§ The problem
Your task is to reproduce exactly the lines that run from the beginning of the data through the line where "5. Extract from" appears.

§ Pixel coordinate grounding data
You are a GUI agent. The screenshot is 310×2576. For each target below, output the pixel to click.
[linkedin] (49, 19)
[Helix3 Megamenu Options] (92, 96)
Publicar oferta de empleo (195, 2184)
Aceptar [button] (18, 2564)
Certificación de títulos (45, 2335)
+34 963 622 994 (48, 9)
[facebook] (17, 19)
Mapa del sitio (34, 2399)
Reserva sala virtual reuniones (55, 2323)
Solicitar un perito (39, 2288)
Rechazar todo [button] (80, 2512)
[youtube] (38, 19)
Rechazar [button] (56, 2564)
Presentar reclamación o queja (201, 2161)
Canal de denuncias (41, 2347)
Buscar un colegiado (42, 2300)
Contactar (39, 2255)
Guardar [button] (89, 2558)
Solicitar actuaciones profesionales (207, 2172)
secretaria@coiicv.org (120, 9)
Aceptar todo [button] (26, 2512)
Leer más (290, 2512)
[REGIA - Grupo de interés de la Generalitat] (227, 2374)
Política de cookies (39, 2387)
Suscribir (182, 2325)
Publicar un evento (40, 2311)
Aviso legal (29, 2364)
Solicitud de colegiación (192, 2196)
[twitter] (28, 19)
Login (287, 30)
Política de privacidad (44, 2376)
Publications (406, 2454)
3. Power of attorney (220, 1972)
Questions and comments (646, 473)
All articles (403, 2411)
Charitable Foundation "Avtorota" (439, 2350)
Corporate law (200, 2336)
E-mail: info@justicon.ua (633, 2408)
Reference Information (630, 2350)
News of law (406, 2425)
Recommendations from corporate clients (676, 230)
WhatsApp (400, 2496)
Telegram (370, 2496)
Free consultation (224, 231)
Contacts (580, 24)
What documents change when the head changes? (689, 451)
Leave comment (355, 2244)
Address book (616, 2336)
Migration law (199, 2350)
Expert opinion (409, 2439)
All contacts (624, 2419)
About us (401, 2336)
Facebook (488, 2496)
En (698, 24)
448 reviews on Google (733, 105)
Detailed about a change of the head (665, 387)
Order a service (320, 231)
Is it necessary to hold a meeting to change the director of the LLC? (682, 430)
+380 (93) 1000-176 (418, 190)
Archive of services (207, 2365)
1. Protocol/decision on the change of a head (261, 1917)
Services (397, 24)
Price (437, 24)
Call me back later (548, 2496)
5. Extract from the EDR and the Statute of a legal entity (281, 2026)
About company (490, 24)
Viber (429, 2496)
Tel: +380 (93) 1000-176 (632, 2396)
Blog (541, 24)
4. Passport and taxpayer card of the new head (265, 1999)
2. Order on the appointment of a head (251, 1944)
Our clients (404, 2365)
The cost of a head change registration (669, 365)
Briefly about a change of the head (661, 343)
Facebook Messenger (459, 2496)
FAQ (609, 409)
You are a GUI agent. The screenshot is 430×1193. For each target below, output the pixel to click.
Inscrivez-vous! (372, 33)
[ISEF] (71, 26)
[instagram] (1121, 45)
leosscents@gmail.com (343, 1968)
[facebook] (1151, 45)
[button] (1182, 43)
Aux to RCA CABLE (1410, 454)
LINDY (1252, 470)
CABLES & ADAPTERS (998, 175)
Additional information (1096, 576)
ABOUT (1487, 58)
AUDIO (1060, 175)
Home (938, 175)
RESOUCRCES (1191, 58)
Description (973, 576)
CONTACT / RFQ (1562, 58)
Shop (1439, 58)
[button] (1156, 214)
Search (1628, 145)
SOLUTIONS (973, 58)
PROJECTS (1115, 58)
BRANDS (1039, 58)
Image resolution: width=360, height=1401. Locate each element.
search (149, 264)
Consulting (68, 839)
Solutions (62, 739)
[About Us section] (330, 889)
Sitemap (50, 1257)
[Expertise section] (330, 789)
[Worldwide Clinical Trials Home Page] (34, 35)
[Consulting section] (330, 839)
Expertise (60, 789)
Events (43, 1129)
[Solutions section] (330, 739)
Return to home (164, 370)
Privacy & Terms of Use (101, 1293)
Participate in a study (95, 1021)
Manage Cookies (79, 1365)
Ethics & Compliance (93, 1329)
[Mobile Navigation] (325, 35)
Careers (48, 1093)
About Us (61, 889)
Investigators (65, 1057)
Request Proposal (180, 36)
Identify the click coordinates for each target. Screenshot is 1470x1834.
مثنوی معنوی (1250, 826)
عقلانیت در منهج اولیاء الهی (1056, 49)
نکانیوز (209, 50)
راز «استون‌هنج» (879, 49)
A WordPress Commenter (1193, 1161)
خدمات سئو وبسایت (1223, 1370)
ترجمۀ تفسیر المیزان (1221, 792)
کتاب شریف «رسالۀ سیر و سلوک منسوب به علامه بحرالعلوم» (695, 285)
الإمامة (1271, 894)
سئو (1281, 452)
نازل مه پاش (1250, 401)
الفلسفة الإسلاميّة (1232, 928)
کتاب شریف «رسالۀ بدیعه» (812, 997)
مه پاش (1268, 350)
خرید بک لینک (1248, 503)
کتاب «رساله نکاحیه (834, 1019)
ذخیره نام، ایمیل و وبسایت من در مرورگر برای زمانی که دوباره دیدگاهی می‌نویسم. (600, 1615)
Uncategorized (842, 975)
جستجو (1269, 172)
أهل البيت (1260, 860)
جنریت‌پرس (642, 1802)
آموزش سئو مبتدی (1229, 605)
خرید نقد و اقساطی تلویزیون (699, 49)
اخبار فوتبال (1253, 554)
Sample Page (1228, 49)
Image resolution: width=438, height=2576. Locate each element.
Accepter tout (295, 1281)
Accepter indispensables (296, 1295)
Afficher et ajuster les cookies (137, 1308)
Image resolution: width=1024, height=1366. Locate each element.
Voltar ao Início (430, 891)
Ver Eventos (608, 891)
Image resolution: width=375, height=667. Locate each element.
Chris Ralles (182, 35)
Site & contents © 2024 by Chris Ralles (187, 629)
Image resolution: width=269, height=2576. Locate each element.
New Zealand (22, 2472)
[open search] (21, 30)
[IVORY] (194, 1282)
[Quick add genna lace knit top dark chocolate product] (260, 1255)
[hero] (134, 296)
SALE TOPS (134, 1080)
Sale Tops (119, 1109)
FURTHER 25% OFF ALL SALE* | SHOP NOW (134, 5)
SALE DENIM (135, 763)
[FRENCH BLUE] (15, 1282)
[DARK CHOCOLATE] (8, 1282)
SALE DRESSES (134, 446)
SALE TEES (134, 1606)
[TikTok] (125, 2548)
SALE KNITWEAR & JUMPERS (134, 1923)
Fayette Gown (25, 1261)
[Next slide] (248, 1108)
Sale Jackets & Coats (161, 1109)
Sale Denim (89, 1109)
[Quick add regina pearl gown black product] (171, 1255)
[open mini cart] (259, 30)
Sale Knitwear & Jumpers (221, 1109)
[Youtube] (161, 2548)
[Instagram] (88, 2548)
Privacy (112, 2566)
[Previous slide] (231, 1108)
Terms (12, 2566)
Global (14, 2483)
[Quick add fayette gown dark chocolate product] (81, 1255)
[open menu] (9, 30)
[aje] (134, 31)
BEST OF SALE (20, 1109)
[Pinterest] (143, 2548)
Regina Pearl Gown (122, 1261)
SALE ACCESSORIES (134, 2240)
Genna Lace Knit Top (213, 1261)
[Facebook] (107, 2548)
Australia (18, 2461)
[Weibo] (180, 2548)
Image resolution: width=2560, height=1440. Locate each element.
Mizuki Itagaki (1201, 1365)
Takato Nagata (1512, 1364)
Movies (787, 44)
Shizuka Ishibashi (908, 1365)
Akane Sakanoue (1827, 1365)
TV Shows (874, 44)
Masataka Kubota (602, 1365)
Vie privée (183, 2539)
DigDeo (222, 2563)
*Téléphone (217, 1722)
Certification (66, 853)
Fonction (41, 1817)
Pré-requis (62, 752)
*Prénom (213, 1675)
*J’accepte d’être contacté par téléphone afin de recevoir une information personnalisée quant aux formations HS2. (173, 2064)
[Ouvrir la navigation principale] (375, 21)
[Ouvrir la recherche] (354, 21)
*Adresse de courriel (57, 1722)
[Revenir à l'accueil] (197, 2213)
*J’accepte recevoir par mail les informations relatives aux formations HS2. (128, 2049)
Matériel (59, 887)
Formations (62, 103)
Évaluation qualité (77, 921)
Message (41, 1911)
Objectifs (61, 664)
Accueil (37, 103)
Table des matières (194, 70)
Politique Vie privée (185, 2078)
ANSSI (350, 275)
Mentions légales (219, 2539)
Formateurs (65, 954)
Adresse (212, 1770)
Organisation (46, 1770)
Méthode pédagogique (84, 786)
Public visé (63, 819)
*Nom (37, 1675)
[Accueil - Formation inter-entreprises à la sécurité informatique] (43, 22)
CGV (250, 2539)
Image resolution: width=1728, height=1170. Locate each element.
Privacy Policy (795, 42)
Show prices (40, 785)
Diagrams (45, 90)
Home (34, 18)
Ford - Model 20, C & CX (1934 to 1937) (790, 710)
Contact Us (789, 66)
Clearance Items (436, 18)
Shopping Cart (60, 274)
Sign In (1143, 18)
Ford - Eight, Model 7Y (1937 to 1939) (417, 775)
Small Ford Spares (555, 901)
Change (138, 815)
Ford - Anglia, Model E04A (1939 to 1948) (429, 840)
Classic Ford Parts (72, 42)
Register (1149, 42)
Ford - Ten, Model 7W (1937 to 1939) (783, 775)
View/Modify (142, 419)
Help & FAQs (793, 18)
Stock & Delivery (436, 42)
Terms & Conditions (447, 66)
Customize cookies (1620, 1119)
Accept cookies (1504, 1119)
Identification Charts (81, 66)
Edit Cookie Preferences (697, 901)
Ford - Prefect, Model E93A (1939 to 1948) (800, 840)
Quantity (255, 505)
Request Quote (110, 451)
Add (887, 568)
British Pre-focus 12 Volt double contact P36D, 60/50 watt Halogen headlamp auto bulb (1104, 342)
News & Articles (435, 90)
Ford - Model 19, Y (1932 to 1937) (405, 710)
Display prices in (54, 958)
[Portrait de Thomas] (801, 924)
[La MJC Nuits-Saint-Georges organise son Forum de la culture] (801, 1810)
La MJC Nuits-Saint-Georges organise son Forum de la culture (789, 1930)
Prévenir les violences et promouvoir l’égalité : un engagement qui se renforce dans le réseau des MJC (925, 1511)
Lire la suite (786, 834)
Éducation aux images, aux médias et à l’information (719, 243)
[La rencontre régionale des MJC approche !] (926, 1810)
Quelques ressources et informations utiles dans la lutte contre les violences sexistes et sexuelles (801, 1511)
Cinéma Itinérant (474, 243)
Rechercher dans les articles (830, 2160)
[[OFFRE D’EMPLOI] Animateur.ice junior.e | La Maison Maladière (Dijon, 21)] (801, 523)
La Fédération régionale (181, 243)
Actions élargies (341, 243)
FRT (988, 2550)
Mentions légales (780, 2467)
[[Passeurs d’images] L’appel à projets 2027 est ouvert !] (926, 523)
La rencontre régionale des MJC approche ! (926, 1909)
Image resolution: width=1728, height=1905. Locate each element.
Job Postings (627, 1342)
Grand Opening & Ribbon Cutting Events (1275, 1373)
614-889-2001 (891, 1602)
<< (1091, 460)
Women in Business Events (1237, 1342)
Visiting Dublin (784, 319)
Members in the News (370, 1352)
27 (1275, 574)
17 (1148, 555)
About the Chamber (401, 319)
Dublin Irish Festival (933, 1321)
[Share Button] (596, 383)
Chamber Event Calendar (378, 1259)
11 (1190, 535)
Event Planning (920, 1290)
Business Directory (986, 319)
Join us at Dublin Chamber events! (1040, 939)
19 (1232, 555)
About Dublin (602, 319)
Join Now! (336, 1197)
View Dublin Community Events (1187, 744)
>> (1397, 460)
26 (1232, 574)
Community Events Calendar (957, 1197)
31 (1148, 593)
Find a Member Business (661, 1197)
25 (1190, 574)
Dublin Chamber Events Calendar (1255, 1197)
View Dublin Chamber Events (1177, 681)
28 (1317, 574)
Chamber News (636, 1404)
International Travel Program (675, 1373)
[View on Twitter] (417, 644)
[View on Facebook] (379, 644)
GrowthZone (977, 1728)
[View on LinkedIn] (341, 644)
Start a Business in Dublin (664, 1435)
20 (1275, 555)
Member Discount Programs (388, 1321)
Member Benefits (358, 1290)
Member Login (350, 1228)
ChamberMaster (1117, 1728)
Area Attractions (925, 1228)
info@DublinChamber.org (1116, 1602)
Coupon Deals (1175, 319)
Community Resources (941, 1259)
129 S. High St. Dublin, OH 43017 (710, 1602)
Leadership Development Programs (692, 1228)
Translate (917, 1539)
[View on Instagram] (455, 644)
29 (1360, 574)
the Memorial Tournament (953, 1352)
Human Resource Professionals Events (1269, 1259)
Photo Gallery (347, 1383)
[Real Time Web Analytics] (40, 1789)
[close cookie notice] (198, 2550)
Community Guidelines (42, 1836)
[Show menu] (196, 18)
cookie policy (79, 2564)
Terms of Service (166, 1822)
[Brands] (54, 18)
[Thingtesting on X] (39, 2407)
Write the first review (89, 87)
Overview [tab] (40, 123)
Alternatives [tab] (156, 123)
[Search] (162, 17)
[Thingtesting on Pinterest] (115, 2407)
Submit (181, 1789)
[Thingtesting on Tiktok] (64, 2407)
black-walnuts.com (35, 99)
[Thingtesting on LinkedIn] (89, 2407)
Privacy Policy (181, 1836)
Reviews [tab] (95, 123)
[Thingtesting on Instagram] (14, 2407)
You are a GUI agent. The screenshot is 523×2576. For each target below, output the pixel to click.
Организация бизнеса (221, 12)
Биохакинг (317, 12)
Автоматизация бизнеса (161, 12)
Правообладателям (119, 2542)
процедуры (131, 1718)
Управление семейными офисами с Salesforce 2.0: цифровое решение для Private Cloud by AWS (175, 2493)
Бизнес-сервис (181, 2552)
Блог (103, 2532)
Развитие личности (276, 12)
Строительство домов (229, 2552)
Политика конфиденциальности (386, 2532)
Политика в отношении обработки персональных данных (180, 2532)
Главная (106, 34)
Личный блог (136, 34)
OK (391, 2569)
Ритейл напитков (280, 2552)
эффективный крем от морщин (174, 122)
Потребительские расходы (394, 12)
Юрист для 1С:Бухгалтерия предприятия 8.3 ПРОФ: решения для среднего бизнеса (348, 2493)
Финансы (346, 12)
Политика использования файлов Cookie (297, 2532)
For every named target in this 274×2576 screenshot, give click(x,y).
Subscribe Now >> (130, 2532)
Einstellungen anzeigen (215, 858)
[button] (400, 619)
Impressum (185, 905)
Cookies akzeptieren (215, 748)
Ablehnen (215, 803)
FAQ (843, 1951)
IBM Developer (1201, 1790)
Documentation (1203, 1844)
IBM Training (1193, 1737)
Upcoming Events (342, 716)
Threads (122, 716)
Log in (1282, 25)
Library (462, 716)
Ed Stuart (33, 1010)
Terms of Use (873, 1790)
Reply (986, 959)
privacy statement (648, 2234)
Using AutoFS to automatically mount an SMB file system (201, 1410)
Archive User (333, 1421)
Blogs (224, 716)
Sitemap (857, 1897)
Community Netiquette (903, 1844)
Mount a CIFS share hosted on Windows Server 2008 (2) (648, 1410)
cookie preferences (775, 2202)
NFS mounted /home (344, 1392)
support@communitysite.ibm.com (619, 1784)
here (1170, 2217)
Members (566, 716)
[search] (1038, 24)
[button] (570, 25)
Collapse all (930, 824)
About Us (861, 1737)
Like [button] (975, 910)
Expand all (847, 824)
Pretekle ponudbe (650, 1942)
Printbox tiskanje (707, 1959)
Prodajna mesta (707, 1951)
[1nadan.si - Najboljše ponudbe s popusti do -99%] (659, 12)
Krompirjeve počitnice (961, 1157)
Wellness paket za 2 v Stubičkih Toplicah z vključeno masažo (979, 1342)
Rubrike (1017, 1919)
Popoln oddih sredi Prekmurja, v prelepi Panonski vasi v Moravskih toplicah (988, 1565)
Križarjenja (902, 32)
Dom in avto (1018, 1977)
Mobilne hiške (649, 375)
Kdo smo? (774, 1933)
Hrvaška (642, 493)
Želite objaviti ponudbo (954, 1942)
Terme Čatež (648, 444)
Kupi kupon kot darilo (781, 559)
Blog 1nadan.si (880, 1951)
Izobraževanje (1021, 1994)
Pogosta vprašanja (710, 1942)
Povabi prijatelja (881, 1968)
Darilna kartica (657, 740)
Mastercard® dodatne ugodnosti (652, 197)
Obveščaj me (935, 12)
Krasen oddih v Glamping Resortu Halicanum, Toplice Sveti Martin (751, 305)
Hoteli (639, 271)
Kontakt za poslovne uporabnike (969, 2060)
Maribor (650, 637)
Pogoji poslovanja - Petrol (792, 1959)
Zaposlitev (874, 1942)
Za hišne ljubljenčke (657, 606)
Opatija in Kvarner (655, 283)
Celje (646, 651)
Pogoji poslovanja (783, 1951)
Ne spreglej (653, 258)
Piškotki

§ Task solution
You are a GUI agent. The screenshot is 310×2576. For each target below, output the pixel to click.
[linkedin] (49, 19)
[Helix3 Megamenu Options] (92, 96)
Publicar oferta de empleo (195, 2184)
Aceptar [button] (18, 2564)
Certificación de títulos (45, 2335)
+34 963 622 994 (48, 9)
[facebook] (17, 19)
Mapa del sitio (34, 2399)
Reserva sala virtual reuniones (55, 2323)
Solicitar un perito (39, 2288)
Rechazar todo [button] (80, 2512)
[youtube] (38, 19)
Rechazar [button] (56, 2564)
Presentar reclamación o queja (201, 2161)
Canal de denuncias (41, 2347)
Buscar un colegiado (42, 2300)
Contactar (39, 2255)
Guardar [button] (89, 2558)
Solicitar actuaciones profesionales (207, 2172)
secretaria@coiicv.org (120, 9)
Aceptar todo [button] (26, 2512)
Leer más (290, 2512)
[REGIA - Grupo de interés de la Generalitat] (227, 2374)
Política de cookies (39, 2387)
Suscribir (182, 2325)
Publicar un evento (40, 2311)
Aviso legal (29, 2364)
Solicitud de colegiación (192, 2196)
[twitter] (28, 19)
Login (287, 30)
Política de privacidad (44, 2376)
Publications (406, 2454)
3. Power of attorney (220, 1972)
Questions and comments (646, 473)
All articles (403, 2411)
Charitable Foundation "Avtorota" (439, 2350)
Corporate law (200, 2336)
E-mail: info@justicon.ua (633, 2408)
Reference Information (630, 2350)
News of law (406, 2425)
Recommendations from corporate clients (676, 230)
WhatsApp (400, 2496)
Telegram (370, 2496)
Free consultation (224, 231)
Contacts (580, 24)
What documents change when the head changes? (689, 451)
Leave comment (355, 2244)
Address book (616, 2336)
Migration law (199, 2350)
Expert opinion (409, 2439)
All contacts (624, 2419)
About us (401, 2336)
Facebook (488, 2496)
En (698, 24)
448 reviews on Google (733, 105)
Detailed about a change of the head (665, 387)
Order a service (320, 231)
Is it necessary to hold a meeting to change the director of the LLC? (682, 430)
+380 (93) 1000-176 (418, 190)
Archive of services (207, 2365)
1. Protocol/decision on the change of a head (261, 1917)
Services (397, 24)
Price (437, 24)
Call me back later (548, 2496)
5. Extract from the EDR and the Statute of a legal entity (281, 2026)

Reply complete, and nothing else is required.